** Task directions **
Copy out the lines of the data below word for word, from the line with "Open the 100% zoom level dropdown" to the line with "Looking at the", with both of those lines included. Leave the pictures out of your answer.

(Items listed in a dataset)
● ● ●
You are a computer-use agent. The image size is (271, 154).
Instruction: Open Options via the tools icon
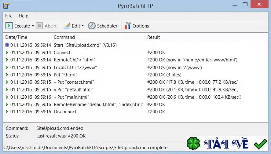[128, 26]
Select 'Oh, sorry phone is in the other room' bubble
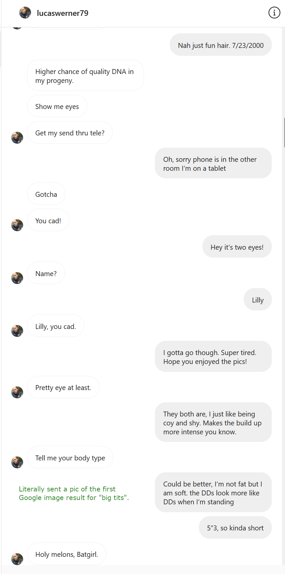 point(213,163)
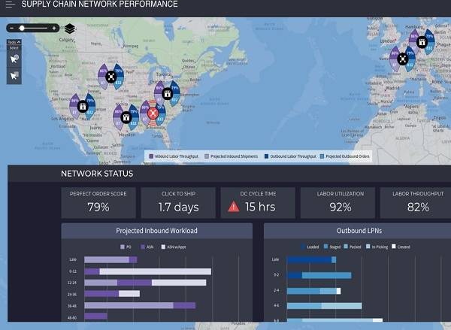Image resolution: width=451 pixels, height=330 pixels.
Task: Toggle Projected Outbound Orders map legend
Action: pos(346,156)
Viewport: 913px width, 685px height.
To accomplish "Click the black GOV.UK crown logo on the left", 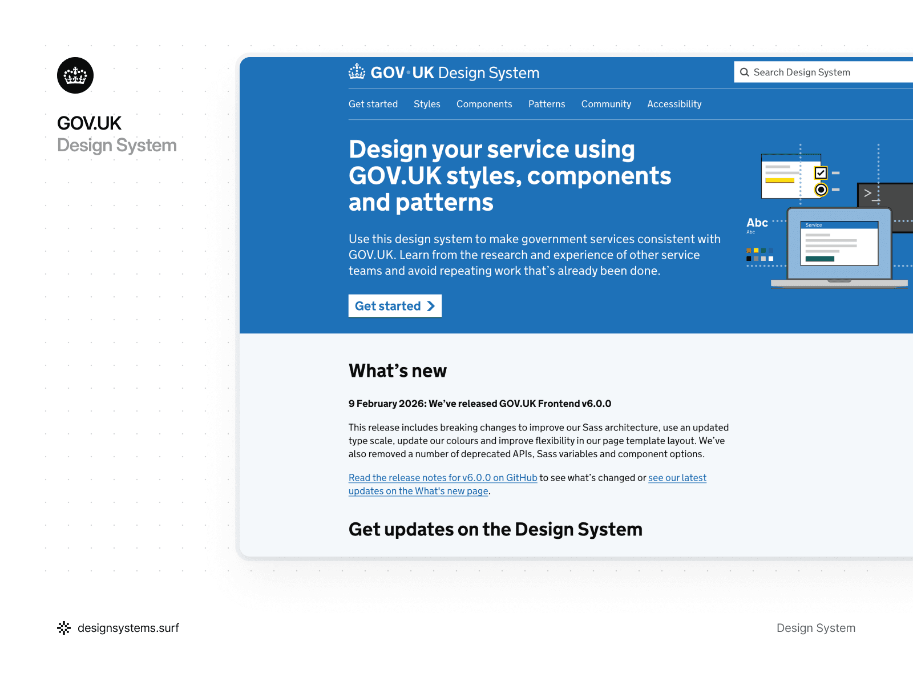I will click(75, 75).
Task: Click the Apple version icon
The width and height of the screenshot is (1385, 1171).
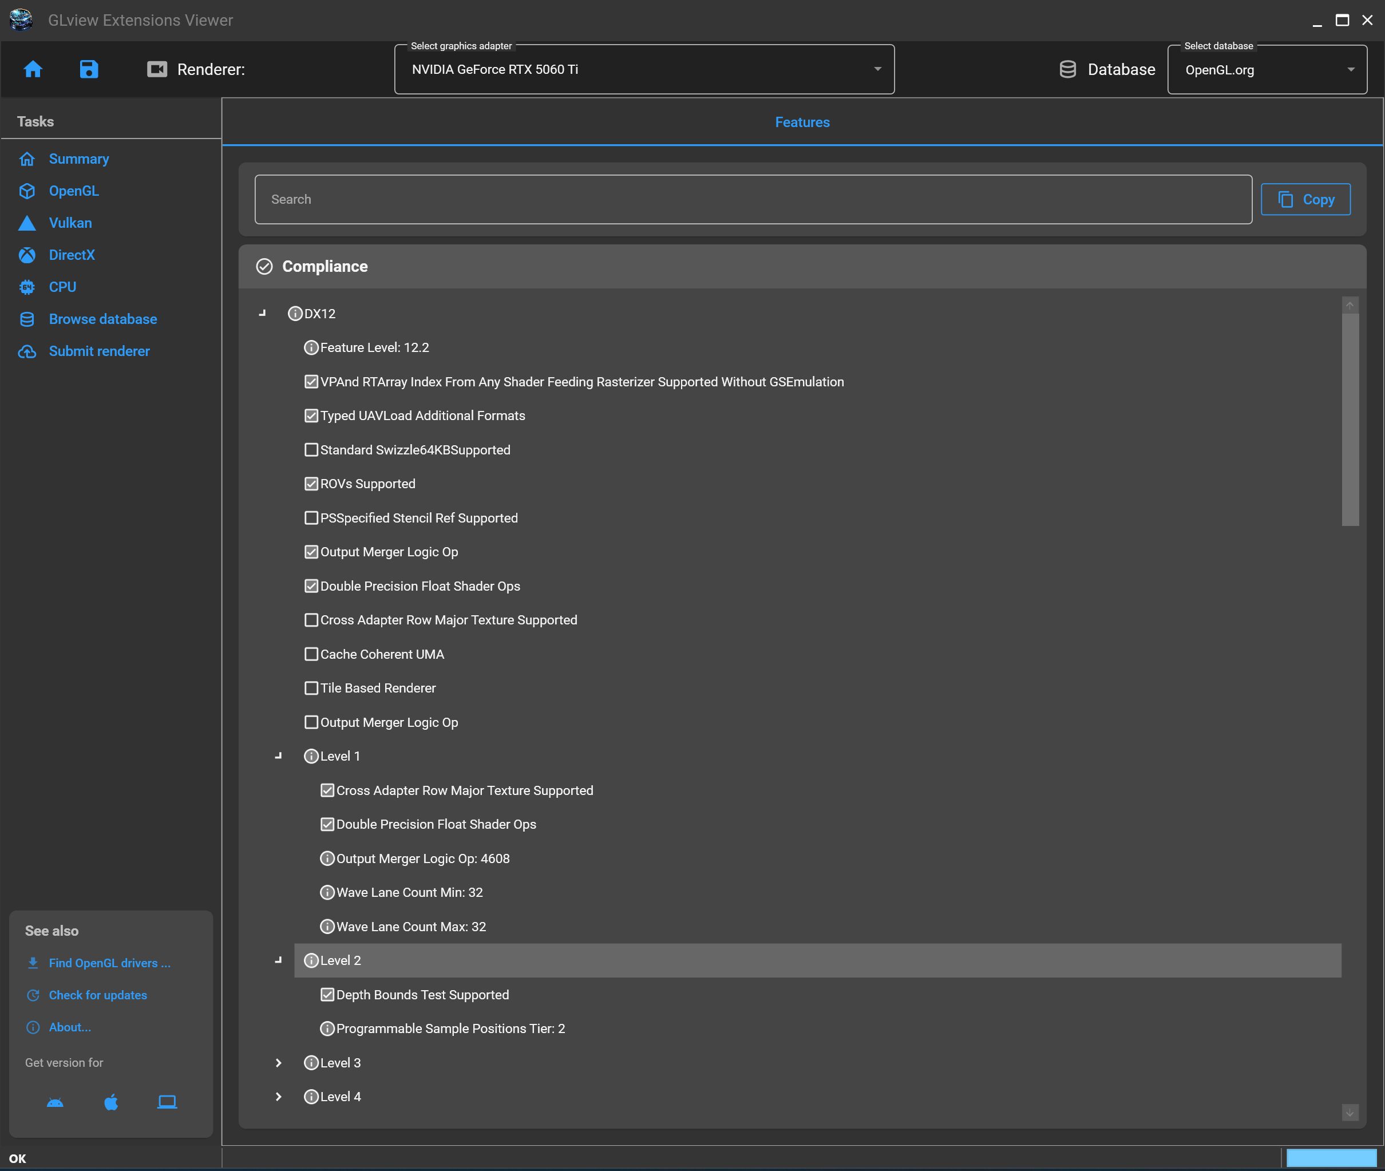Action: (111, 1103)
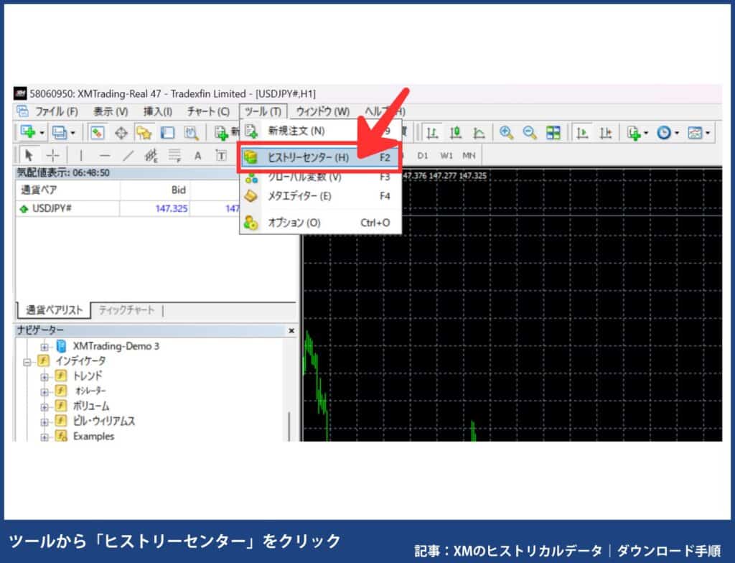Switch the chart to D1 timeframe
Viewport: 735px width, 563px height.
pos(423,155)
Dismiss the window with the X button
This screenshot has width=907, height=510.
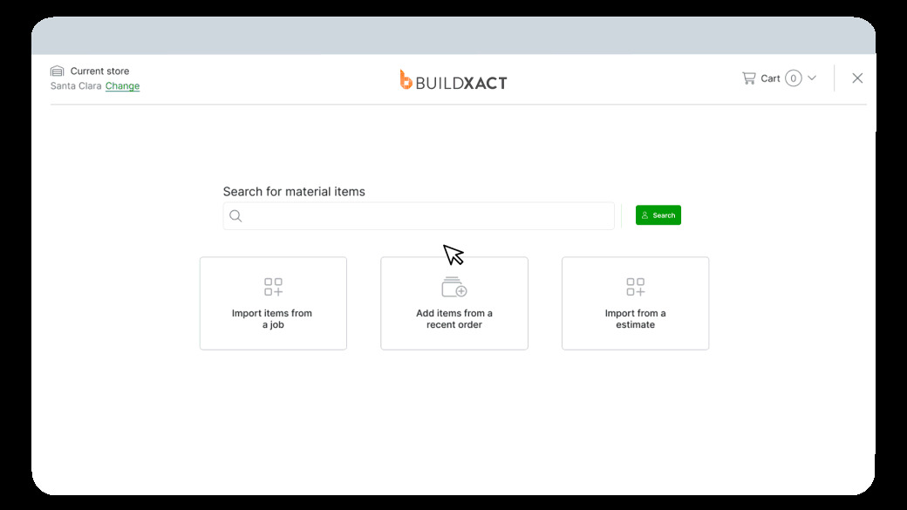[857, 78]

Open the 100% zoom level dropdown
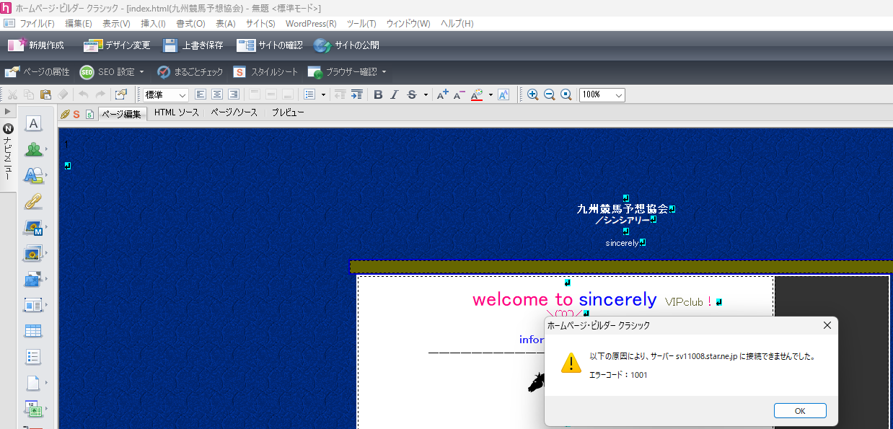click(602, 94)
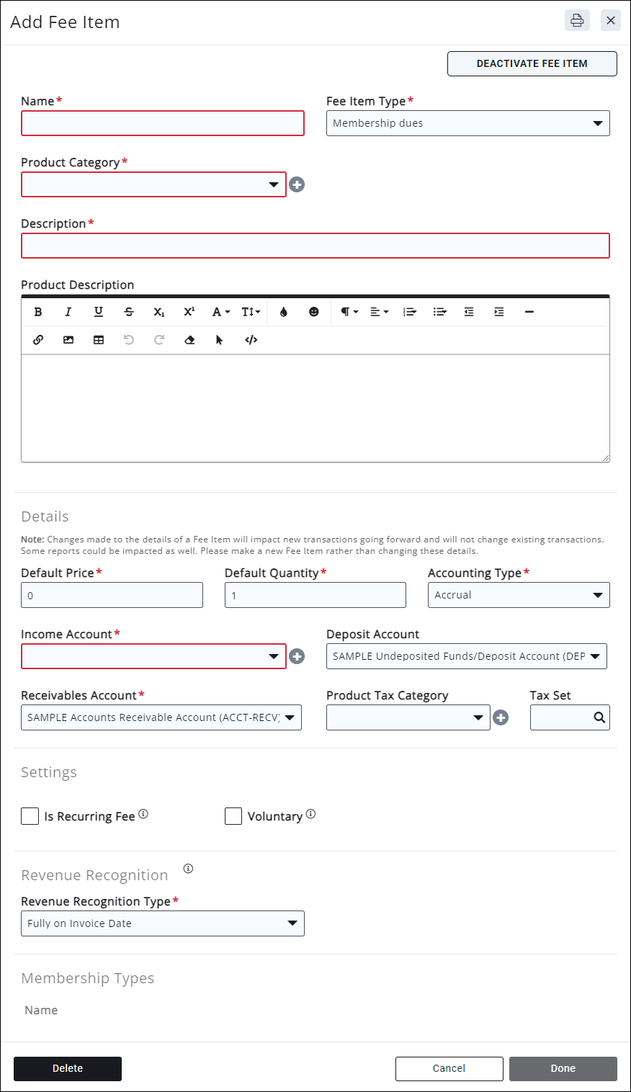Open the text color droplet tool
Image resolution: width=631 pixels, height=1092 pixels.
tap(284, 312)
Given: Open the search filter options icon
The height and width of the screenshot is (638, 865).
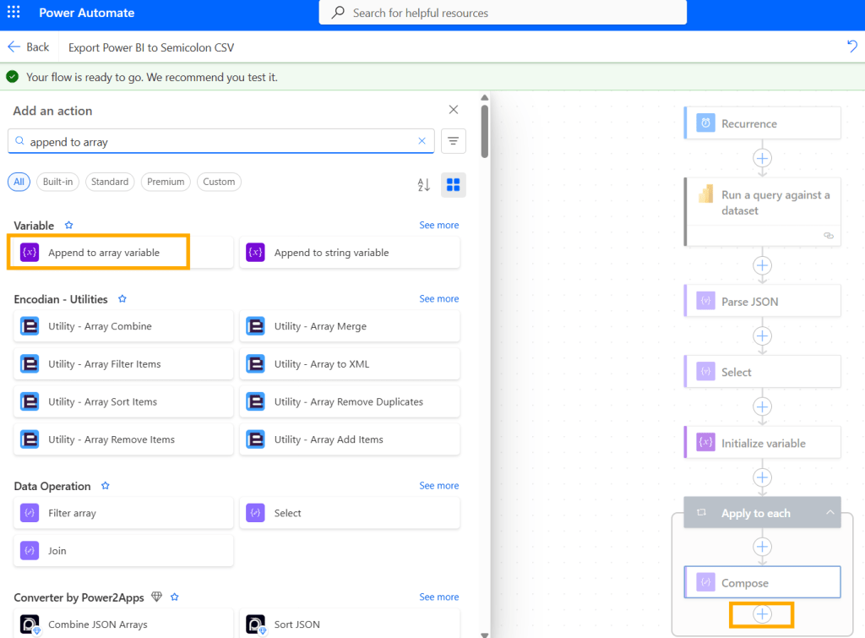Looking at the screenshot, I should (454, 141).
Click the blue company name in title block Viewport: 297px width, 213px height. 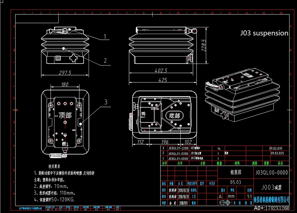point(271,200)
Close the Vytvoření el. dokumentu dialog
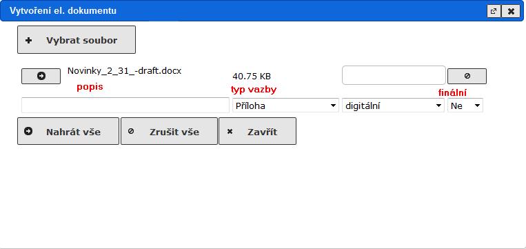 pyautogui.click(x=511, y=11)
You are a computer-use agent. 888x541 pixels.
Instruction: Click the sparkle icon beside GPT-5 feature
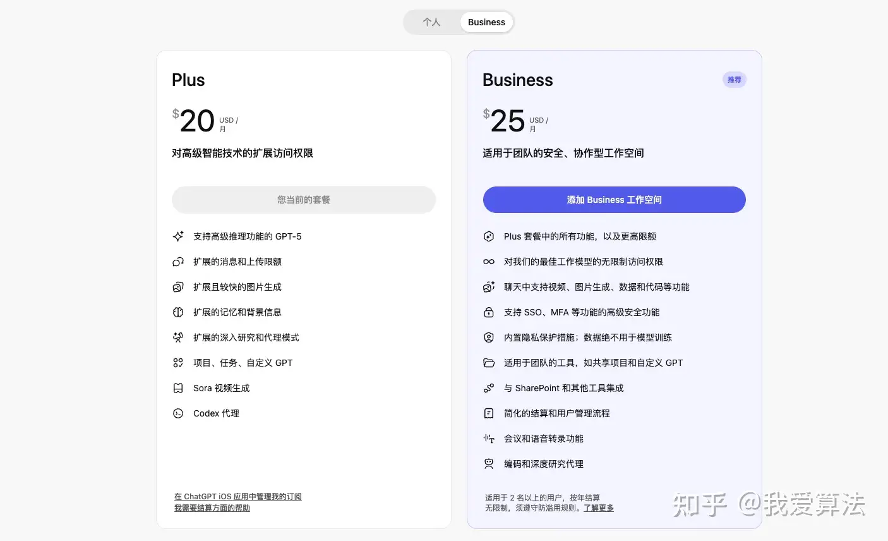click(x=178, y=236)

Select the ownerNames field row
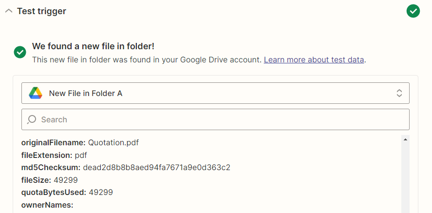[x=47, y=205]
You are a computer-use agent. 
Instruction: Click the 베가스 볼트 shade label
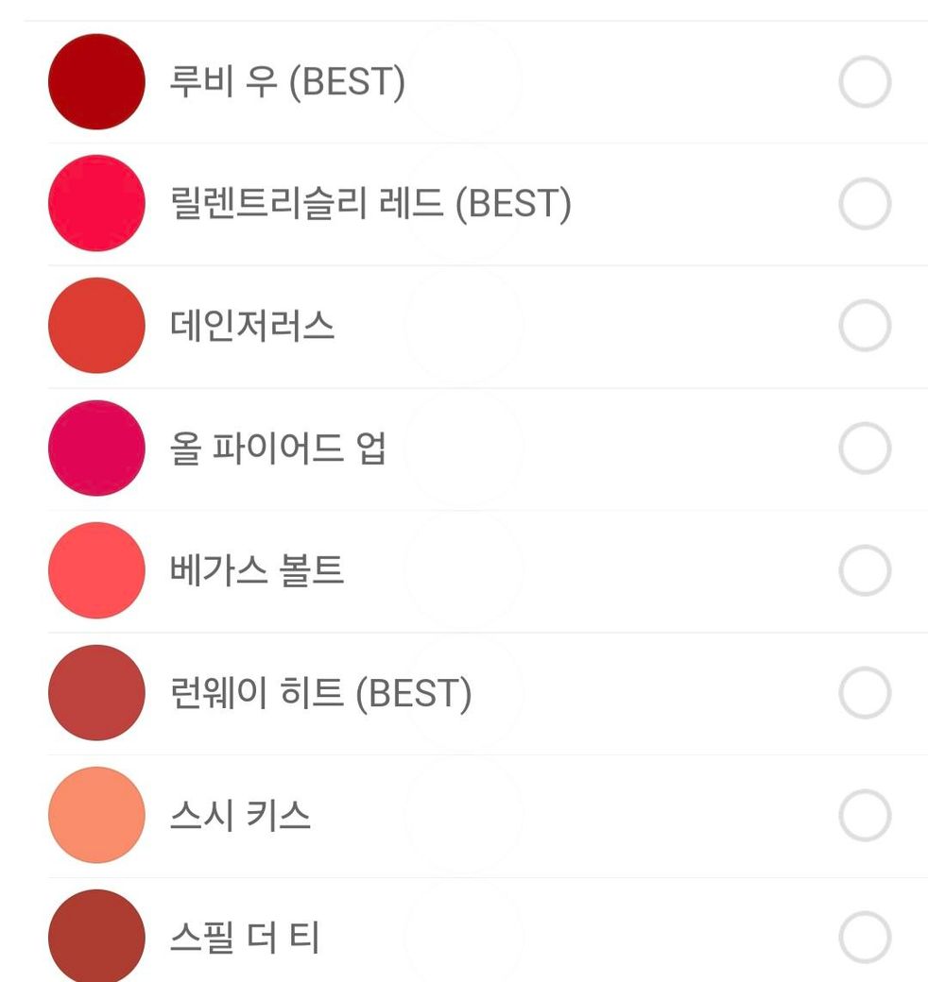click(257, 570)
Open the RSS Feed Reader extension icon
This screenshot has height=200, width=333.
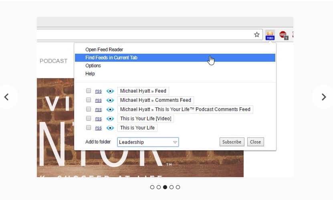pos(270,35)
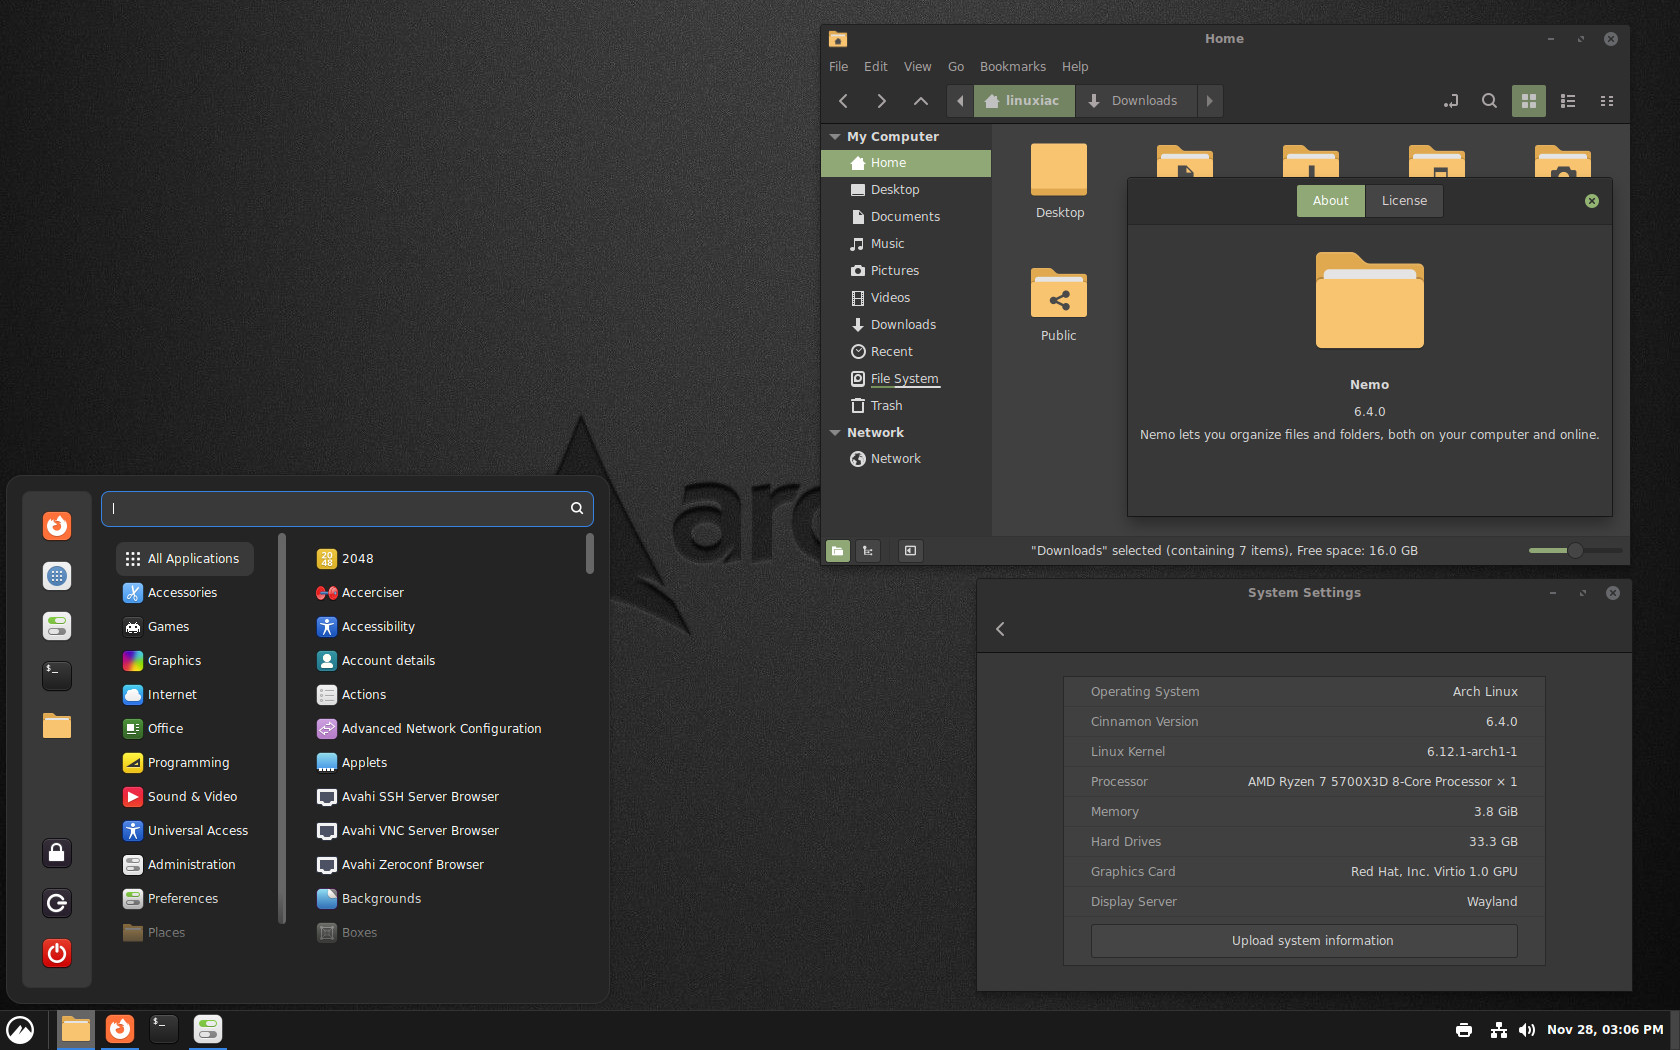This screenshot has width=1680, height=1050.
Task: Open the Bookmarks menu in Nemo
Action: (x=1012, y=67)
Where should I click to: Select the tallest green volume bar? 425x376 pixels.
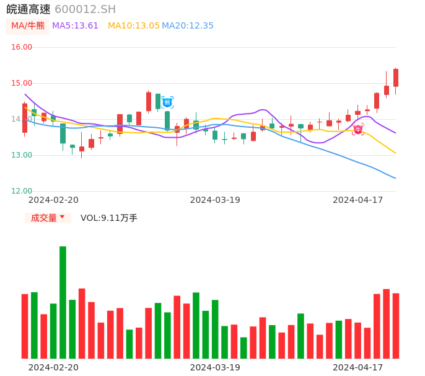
● ● ●
** Correct output **
Open the 100% zoom level dropdown
click(602, 94)
Open the text color droplet tool
Image resolution: width=631 pixels, height=1092 pixels.
tap(284, 312)
Given: Open the search filter options icon
The height and width of the screenshot is (638, 865).
Looking at the screenshot, I should (454, 141).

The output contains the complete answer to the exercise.